I am still struggling to think of how these mistakes in clear thinking happen specifically in disability dialogs. I’m sure they do happen, not just from non-disabled people arguing against the disability rights perspective, but within the disability community itself. I don’t think we are immune from deceiving others, and ourselves, even when we are basically right about disability matters.
Here are a few of the more obvious examples of disability-related logical fallacies:
Changing the definition of something in order to dodge a valid criticism. Otherwise known as moving the goal posts.
A: Autistic people can’t communicate and need constant supervision.
B: Well, I am autistic and I am articulate and mostly able to look after myself, so your idea of autism is too narrow.
A: You are articulate and competent, which means you can’t be autistic, so you have no authority to speak about autism.
Arguing that something is true simply because an authority says it is.
I’m not sure if this is a proper example of this or some other fallacy, but I always feel uncomfortable when we back up some argument about disability with the fact that we have disabilities ourselves. It seems like an Appeal to Authority to me. Of course, it works both ways. Medical and disability professionals are always relying on the power of their credentials to convince us that our instincts are wrong. The key in both cases is that it’s an Appeal to Authority when neither side bothers to make any other kind of argument, and just relies on authority alone.
A modest, acceptable step will inevitably lead to a much bigger, more obviously objectionable and unintended outcome later on.

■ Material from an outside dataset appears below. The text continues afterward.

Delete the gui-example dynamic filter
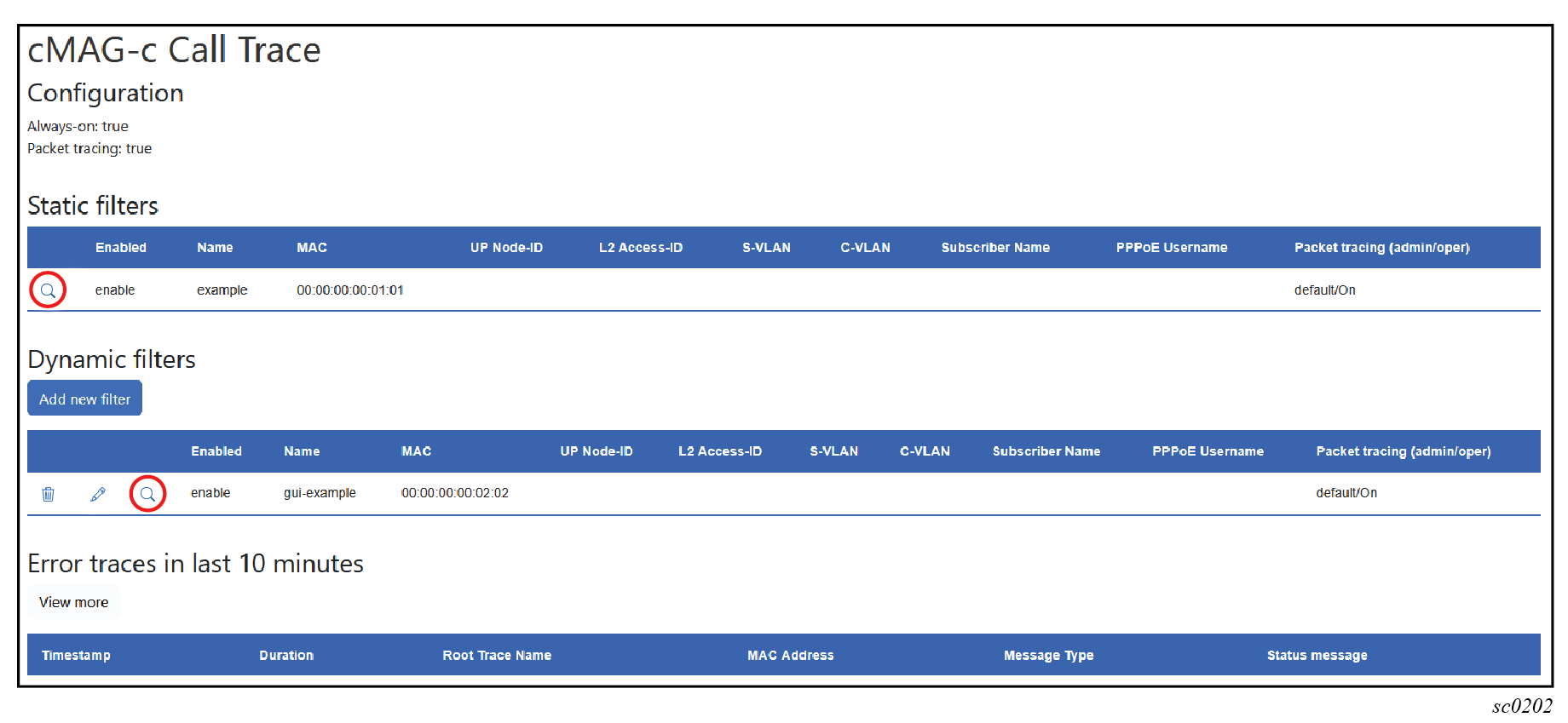The image size is (1568, 723). click(49, 494)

The first example that comes to mind is Assisted Suicide. Those of us who oppose it … including me … often argue that more modest, narrowly-defined legalization laws that many people support would lead eventually to much broader practices that most people now would oppose. Today’s law allowing terminal cancer patients in intractable pain to end their lives, would lead to quadriplegics and other disabled people feeling pressured to die in order to save their families cost and trauma. It’s a fallacy because people are capable of making decisions between one type of thing and another, and the first step on a continuum doesn’t always lead inevitably to the last.
Arguments against disability rights laws like the ADA often include the Slippery Slope fallacy, too. Alarmists argue that prohibiting obvious and avoidable disability discrimination will lead to disabled people thinking they are entitled to do any kind of job they want … blind people flying passenger planes and the like.

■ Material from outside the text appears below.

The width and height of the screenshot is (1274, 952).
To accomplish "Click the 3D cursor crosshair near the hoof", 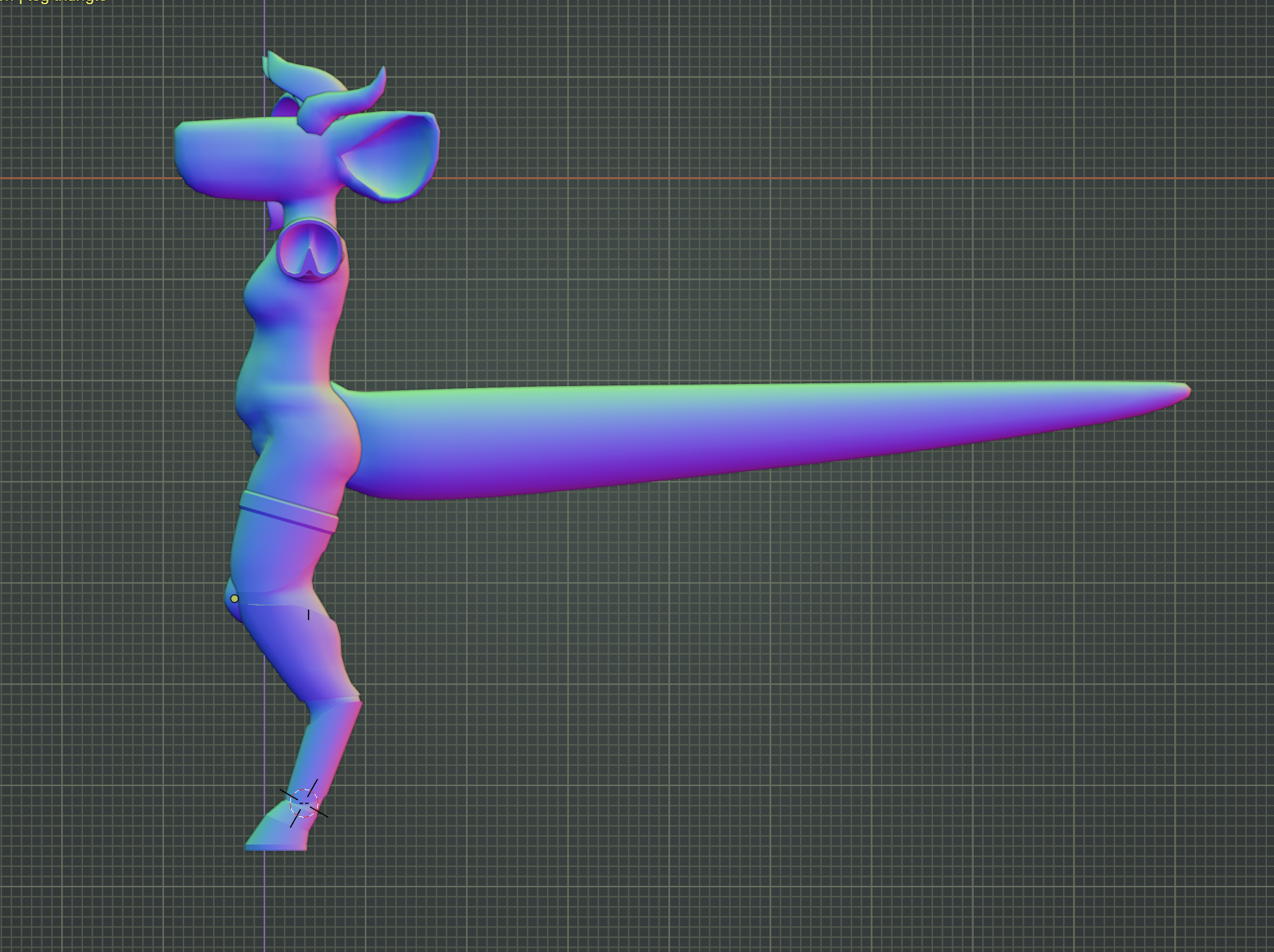I will click(304, 802).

As Alastair and Lani were quick to point out in their discussion, knowledge of logical fallacies is unfortunately often used as a rhetorical weapon to impress or intimidate opponents. It’s also easy to misuse these concepts to not only question other peoples’ ideas, but to destroy them and humiliate the people who have them. Harping on logical fallacies is just plain annoying ... a lot like mansplaining and ablesplaining. It’s also important to remember the Fallacy Fallacy … the idea that if an argument contains a logical fallacy, it must be wrong. Sometimes, the slope really is slippery. Sometimes authorities are right. Sometimes it's appropriate to change or clarify how something is typically defined.
The true value of knowing about logical fallacies is that they can help all of us become more aware of the most common ways we misinterpret the world and even our own thoughts and feelings. Being aware of them doesn’t mean being a slave to them. It does mean that we at least try, and some point, to put our thoughts and feelings through a bit of self-examination and critical analysis. We may or may not decide to change course as a result, but it’s always better to be a bit more aware of what we are doing … as well as of what other people are saying.
What are your “favorite” disability-based logical fallacies? What kinds of logical goofs do we, and our opponents, make most often?